- **Record excerpts**
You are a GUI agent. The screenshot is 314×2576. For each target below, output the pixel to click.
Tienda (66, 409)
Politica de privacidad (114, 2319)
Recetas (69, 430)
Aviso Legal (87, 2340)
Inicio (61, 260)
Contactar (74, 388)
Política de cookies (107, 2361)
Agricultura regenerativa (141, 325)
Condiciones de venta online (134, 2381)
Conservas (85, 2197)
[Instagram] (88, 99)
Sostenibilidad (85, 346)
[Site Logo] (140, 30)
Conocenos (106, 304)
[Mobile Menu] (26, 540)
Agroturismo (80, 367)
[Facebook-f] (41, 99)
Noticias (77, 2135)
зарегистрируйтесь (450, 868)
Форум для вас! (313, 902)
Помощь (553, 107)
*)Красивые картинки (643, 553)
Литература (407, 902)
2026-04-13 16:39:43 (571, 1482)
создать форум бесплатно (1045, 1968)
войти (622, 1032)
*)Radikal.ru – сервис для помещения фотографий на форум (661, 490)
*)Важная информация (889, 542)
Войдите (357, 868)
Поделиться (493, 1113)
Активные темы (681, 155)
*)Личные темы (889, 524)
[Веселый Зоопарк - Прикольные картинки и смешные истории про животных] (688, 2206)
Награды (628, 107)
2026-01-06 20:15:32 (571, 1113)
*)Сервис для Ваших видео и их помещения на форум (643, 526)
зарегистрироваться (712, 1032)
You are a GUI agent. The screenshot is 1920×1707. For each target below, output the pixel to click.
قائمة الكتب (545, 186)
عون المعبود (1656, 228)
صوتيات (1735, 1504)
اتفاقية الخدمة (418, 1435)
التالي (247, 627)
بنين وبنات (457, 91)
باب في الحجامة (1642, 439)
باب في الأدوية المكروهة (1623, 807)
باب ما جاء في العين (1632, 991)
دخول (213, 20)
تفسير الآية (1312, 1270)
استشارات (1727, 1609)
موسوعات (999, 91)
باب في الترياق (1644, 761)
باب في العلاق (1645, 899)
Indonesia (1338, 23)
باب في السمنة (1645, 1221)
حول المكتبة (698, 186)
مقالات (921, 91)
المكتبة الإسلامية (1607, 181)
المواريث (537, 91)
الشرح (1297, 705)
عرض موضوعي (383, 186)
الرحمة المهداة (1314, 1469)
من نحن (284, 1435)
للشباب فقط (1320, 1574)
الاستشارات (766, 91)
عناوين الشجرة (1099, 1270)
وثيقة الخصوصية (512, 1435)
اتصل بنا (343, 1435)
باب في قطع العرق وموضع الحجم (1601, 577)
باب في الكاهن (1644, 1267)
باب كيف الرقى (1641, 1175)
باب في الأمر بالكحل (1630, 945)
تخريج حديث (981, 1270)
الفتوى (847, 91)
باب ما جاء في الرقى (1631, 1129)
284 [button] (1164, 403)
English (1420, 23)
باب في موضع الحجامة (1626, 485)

- **Your goal**
From the material above, return every line that contains "screenshot".

- **Response**
You are a GUI agent. The screenshot is 314×2576. For each target below, output the pixel to click.
You are a GUI agent. The screenshot is 1920×1707. For each target below, output the pixel to click.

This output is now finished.